La guerra de Troya no se presenta en la ‘Ilíada’ como un encontronazo entre civilizaciones distintas. Los troyanos no son bárbaros, aunque se alíen con quien haga falta, bárbaros incluidos, para frenar a los griegos; por el contrario, los excesos se encuentran entre los griegos, que pueden destrozar a los enemigos capturados vivos o desfigurar sus cadáveres. Hoy diríamos que el Estado español presenta dos caras: la formalmente griega y la profundamente troyana. Entre griegos y troyanos no existen diferencias culturales sustanciales, aunque una lectura idealista de huella alemana ve a la ‘Ilíada’ como la celebración del triunfo definitivo de la civilización griega sobre Asia. Los europeos siempre dando vueltas entre Oriente y Occidente. Pero, en la ‘Ilíada’, Troya es presentada como una ciudad helénica –Homero era jónico, y barría hacia casa–, donde, al igual que en el Ática, las mujeres llevan el velo de Atenea y no se rebelan; por otra parte, los troyanos descenderían míticamente de Zeus, padre de Dárdano, fundador de la casa real de Troya. Las diferencias radican en la dislocación espacial de raíz mítica: Troya pertenece al reino de la luz y de la riqueza, con Apolo de protector, y los griegos, protegidos de Hera y Atenea, divinidades telúricas, van ligados al reino de la noche y de la tierra, que deben rasgar las tinieblas con la ayuda de la inteligencia para sobrevivir. ¡Qué no daríamos por ser de noche troyanos y de día griegos!

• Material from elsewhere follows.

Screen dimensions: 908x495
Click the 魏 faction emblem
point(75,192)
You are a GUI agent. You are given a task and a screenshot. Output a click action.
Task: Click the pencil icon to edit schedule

En la ‘Ilíada’, el pueblo griego se encuentra dividido y disgregado políticamente, pero se reconoce en una tradición mítica, una religión, una lengua, y una praxis de luchas compartidas (¿les suenan “Els segadors”, “La balanguera”, “La muixeranga”?); cada vez que se reúne, debe abordar conflictos: la unidad es ansiada, pero casi imposible alcanzar. Son aqueos, dánaos o argivos, una nación paradójicamente articulada en muchas naciones. Ahora lo llamamos países. Y, en estas condiciones difíciles, en el pesado tributo que han tenido que pagar para conservar su autonomía, han podido derrotar a ejércitos a veces notablemente superiores desde el punto de vista numérico. ¡Que el tiempo vuelva a hacer más que nosotros!

Cuando lleguen los persas, estaremos ante los bárbaros de verdad: los griegos, que combaten cuerpo a cuerpo, no son sujetos de señor alguno. Estamos, pues, ante dos concepciones de la política y de la libertad: los griegos defienden la democracia y la libertad individual como característica esencial de su cultura, pero no hacen estado (si acaso, un “estado de juerga”: ¿les suena?). Los persas, en cambio, sostienen la superioridad del gobierno monárquico respecto a la democracia y viven bajo un “estado protector”, con la autoridad indiscutible de un jefe supremo. ¿Les suena?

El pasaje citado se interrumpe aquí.